GIVEN REQUEST - Substitute "pixel coordinates" for every occurrence of "click coordinates" in the records below, and reproduce them with nothing else altered.

--- Start of PROVIDED MATERIAL ---

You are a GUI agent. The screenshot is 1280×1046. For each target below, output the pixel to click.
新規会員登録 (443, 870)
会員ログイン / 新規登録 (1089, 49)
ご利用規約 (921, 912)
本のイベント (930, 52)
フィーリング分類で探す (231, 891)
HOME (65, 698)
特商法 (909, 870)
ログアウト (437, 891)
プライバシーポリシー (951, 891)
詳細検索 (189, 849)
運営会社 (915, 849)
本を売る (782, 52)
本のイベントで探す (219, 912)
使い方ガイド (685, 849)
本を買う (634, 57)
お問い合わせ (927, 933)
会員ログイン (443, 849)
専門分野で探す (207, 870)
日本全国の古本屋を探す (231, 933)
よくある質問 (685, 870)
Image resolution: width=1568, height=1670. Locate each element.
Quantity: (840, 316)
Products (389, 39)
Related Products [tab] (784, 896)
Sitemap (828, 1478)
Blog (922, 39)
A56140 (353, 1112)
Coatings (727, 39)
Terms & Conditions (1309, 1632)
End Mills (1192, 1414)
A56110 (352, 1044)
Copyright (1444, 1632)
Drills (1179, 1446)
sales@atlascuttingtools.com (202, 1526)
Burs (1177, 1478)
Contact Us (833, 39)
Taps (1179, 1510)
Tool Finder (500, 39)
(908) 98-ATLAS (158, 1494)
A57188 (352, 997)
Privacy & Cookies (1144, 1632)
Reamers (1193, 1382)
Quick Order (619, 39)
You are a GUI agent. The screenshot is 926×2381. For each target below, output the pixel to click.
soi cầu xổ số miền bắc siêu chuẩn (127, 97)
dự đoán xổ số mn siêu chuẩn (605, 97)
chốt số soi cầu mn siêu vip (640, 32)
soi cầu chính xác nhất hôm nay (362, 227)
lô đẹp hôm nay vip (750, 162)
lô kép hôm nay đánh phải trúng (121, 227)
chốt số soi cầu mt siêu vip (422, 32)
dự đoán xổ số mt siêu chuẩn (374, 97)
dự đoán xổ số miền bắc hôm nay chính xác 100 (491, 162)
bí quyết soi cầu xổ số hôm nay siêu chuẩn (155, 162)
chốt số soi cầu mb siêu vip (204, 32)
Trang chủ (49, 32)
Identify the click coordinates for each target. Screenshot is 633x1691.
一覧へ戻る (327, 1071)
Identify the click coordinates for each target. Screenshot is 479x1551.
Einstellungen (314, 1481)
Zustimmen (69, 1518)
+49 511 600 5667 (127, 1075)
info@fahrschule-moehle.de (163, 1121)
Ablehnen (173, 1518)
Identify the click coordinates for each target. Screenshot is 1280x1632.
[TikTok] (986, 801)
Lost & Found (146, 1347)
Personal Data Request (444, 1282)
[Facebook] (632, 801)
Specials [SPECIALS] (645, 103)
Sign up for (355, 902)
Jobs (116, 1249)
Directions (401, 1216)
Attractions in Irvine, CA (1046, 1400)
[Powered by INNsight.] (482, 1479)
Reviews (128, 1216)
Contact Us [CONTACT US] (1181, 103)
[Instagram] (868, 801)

--- End of PROVIDED MATERIAL ---

IN RESPONSE -
You are a GUI agent. The screenshot is 1280×1046. For each target below, output the pixel to click.
新規会員登録 (443, 870)
会員ログイン / 新規登録 (1089, 49)
ご利用規約 (921, 912)
本のイベント (930, 52)
フィーリング分類で探す (231, 891)
HOME (65, 698)
特商法 (909, 870)
ログアウト (437, 891)
プライバシーポリシー (951, 891)
詳細検索 (189, 849)
運営会社 (915, 849)
本を売る (782, 52)
本のイベントで探す (219, 912)
使い方ガイド (685, 849)
本を買う (634, 57)
お問い合わせ (927, 933)
会員ログイン (443, 849)
専門分野で探す (207, 870)
日本全国の古本屋を探す (231, 933)
よくある質問 (685, 870)
Image resolution: width=1568, height=1670. Locate each element.
Quantity: (840, 316)
Products (389, 39)
Related Products [tab] (784, 896)
Sitemap (828, 1478)
Blog (922, 39)
A56140 (353, 1112)
Coatings (727, 39)
Terms & Conditions (1309, 1632)
End Mills (1192, 1414)
A56110 (352, 1044)
Copyright (1444, 1632)
Drills (1179, 1446)
sales@atlascuttingtools.com (202, 1526)
Burs (1177, 1478)
Contact Us (833, 39)
Taps (1179, 1510)
Tool Finder (500, 39)
(908) 98-ATLAS (158, 1494)
A57188 (352, 997)
Privacy & Cookies (1144, 1632)
Reamers (1193, 1382)
Quick Order (619, 39)
You are a GUI agent. The screenshot is 926×2381. For each target below, output the pixel to click.
soi cầu xổ số miền bắc siêu chuẩn (127, 97)
dự đoán xổ số mn siêu chuẩn (605, 97)
chốt số soi cầu mn siêu vip (640, 32)
soi cầu chính xác nhất hôm nay (362, 227)
lô đẹp hôm nay vip (750, 162)
lô kép hôm nay đánh phải trúng (121, 227)
chốt số soi cầu mt siêu vip (422, 32)
dự đoán xổ số mt siêu chuẩn (374, 97)
dự đoán xổ số miền bắc hôm nay chính xác 100 (491, 162)
bí quyết soi cầu xổ số hôm nay siêu chuẩn (155, 162)
chốt số soi cầu mb siêu vip (204, 32)
Trang chủ (49, 32)
Identify the pixel coordinates for each target. Screenshot is 633x1691.
一覧へ戻る (327, 1071)
Identify the pixel coordinates for each target. Screenshot is 479x1551.
Einstellungen (314, 1481)
Zustimmen (69, 1518)
+49 511 600 5667 (127, 1075)
info@fahrschule-moehle.de (163, 1121)
Ablehnen (173, 1518)
Identify the pixel coordinates for each target. Screenshot is 1280x1632.
[TikTok] (986, 801)
Lost & Found (146, 1347)
Personal Data Request (444, 1282)
[Facebook] (632, 801)
Specials [SPECIALS] (645, 103)
Sign up for (355, 902)
Jobs (116, 1249)
Directions (401, 1216)
Attractions in Irvine, CA (1046, 1400)
[Powered by INNsight.] (482, 1479)
Reviews (128, 1216)
Contact Us [CONTACT US] (1181, 103)
[Instagram] (868, 801)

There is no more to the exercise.